**THE TASK:**
Please reproduce the data below exactly, from the first line through the line containing "You are a computer-use agent. Viewport: 1166px", and leave every later line out.

**DATA TO PROCESS:**
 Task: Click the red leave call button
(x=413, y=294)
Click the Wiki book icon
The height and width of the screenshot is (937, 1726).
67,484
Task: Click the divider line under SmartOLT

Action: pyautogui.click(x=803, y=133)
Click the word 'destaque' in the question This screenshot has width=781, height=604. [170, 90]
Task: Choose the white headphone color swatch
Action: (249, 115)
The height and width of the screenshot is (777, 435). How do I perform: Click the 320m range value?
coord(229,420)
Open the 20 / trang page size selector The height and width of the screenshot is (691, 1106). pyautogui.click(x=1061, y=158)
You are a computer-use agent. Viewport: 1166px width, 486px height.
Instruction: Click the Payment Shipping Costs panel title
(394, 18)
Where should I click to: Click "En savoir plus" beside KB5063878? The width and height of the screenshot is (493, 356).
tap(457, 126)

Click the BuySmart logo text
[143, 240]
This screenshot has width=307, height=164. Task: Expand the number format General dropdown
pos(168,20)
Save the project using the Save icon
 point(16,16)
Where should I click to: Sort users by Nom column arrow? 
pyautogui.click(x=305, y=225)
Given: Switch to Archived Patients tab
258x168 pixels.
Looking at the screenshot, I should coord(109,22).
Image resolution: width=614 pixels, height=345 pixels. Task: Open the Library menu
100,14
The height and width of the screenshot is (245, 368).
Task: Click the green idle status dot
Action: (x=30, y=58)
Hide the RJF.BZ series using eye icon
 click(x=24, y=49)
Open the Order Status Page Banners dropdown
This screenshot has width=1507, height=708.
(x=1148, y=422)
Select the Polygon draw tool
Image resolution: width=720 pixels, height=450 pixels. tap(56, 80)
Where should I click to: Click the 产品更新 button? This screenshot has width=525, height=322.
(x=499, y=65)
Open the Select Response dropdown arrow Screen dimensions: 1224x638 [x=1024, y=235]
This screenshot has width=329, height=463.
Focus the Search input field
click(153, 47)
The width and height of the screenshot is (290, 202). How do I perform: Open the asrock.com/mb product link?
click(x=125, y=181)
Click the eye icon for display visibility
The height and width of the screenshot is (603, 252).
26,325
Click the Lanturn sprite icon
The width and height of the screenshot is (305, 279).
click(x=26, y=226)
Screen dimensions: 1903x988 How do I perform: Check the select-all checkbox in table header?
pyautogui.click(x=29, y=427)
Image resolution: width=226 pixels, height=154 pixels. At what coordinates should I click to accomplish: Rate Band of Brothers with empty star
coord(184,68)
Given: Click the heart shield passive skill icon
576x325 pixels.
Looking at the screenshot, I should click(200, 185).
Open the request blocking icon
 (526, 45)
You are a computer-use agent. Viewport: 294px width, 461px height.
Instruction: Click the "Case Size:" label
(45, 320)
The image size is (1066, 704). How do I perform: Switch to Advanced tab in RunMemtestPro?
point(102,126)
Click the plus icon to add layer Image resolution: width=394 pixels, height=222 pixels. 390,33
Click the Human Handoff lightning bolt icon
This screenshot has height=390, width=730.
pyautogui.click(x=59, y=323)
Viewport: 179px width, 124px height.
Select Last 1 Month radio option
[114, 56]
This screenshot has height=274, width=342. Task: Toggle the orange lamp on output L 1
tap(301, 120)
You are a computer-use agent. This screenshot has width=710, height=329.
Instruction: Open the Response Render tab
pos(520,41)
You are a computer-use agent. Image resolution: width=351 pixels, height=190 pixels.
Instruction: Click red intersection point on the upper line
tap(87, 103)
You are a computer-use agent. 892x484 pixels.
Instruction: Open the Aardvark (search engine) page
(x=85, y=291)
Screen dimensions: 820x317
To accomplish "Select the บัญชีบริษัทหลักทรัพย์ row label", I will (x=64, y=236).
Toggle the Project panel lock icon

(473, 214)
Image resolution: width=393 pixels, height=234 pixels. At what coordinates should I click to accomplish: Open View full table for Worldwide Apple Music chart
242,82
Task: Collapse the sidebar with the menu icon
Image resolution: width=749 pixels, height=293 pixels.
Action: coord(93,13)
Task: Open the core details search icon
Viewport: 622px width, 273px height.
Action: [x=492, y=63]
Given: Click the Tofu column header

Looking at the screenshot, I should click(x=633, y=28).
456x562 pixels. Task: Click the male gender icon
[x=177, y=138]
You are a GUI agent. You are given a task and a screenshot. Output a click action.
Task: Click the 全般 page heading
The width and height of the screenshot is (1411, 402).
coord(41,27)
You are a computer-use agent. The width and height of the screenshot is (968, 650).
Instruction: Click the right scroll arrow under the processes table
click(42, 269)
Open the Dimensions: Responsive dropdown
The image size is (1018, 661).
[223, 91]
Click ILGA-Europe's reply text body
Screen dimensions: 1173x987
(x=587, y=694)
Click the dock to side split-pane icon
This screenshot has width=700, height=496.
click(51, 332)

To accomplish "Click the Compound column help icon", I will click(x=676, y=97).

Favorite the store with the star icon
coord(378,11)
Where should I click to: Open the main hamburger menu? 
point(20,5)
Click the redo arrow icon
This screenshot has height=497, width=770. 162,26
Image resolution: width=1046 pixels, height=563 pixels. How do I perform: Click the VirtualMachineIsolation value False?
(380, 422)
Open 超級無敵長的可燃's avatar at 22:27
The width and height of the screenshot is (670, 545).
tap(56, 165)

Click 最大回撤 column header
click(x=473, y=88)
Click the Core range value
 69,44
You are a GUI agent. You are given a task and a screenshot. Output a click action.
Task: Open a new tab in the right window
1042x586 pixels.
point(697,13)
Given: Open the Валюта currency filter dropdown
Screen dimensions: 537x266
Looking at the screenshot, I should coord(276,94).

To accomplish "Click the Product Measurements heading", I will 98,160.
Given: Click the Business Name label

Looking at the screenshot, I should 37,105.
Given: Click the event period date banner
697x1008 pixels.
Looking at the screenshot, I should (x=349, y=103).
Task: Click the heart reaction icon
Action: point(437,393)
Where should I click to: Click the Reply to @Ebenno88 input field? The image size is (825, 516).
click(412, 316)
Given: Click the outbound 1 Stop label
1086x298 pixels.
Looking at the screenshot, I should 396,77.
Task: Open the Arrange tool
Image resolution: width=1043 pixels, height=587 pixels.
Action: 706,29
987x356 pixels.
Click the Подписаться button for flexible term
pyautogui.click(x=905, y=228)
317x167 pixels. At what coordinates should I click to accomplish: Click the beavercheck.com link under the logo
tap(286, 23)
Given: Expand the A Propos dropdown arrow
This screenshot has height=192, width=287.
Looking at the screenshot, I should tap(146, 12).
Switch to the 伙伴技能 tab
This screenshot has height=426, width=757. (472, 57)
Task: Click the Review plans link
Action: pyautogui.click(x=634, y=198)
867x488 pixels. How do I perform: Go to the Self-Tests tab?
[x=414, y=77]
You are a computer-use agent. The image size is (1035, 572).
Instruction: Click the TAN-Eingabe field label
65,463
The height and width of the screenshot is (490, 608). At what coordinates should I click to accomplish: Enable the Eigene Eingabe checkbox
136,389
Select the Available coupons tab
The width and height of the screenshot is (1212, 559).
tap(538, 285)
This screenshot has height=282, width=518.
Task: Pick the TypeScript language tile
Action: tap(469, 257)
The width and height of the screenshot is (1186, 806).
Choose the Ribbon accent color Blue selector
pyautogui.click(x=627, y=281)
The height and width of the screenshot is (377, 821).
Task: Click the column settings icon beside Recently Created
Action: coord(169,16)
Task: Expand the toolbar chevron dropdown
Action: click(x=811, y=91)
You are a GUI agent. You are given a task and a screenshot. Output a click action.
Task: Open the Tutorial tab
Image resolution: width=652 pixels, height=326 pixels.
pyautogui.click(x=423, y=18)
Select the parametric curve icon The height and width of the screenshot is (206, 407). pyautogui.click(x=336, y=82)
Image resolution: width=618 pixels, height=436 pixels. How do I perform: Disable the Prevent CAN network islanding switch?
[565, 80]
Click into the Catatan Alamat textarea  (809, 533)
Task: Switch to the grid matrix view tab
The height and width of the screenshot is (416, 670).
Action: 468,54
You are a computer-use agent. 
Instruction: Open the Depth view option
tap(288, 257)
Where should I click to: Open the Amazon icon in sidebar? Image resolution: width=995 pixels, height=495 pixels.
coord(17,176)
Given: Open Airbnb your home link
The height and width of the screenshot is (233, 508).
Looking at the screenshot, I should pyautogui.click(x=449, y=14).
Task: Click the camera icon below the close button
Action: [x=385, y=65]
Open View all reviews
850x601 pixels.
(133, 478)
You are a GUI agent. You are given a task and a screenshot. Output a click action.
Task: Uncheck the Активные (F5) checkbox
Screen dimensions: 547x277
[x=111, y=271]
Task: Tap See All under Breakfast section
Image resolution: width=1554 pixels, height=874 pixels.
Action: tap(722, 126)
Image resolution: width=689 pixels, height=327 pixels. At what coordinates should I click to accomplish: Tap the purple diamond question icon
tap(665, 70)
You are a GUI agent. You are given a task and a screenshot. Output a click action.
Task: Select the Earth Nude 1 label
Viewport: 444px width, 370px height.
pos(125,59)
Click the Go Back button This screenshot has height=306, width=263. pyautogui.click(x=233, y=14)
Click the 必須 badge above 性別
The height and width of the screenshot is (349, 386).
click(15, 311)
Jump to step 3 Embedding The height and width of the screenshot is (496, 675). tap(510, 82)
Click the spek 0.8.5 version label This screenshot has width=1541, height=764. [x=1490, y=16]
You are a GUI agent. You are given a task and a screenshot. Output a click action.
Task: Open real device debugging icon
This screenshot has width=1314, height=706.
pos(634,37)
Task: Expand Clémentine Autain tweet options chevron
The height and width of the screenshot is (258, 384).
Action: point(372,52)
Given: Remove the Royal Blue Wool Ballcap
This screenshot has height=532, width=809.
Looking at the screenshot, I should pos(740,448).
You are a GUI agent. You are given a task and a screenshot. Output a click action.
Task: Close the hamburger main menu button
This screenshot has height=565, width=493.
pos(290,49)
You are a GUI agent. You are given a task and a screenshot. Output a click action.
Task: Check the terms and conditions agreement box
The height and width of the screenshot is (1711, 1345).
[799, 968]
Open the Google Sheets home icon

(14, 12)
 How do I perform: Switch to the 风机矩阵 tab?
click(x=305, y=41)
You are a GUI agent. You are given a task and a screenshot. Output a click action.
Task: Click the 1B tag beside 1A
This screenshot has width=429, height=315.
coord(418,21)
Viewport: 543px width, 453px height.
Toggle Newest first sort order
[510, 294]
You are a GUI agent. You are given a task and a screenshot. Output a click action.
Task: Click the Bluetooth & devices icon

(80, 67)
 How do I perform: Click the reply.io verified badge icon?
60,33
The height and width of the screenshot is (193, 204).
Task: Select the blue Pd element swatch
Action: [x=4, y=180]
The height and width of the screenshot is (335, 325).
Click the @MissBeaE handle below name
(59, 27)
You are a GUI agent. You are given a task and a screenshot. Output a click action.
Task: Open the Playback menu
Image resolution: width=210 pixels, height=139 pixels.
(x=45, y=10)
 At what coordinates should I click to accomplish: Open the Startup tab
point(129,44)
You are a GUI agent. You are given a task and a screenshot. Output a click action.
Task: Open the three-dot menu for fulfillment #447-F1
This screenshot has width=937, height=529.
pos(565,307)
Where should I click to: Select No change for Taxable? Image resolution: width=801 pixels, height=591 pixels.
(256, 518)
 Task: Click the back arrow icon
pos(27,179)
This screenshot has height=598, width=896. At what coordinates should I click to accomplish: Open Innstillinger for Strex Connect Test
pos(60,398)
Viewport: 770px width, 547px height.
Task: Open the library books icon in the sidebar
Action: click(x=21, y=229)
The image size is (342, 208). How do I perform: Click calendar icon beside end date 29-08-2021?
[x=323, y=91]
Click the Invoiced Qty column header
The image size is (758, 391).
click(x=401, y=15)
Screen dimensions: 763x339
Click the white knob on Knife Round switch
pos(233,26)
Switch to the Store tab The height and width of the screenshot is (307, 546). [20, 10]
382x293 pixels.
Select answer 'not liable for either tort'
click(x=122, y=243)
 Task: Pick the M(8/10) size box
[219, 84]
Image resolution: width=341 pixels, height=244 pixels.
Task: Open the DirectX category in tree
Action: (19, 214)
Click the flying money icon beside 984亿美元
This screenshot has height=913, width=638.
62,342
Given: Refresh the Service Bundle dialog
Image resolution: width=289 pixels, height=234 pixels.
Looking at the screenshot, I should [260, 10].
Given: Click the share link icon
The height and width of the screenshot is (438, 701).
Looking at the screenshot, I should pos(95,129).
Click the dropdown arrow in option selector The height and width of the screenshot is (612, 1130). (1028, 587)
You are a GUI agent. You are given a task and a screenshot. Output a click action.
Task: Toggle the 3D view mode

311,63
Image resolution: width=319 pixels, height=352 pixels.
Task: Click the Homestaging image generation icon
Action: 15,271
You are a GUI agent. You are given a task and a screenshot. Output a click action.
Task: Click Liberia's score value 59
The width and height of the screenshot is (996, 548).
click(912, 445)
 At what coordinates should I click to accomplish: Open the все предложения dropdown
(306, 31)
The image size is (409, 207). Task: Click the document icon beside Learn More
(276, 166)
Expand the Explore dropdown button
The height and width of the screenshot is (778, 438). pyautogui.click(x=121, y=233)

**EXERCISE ANSWER:**
 Task: Click the red leave call button
(x=413, y=294)
Click the Wiki book icon
The height and width of the screenshot is (937, 1726).
67,484
Task: Click the divider line under SmartOLT

Action: pyautogui.click(x=803, y=133)
Click the word 'destaque' in the question This screenshot has width=781, height=604. [170, 90]
Task: Choose the white headphone color swatch
Action: (249, 115)
The height and width of the screenshot is (777, 435). How do I perform: Click the 320m range value?
coord(229,420)
Open the 20 / trang page size selector The height and width of the screenshot is (691, 1106). pyautogui.click(x=1061, y=158)
You are a computer-use agent. Viewport: 1166px width, 486px height.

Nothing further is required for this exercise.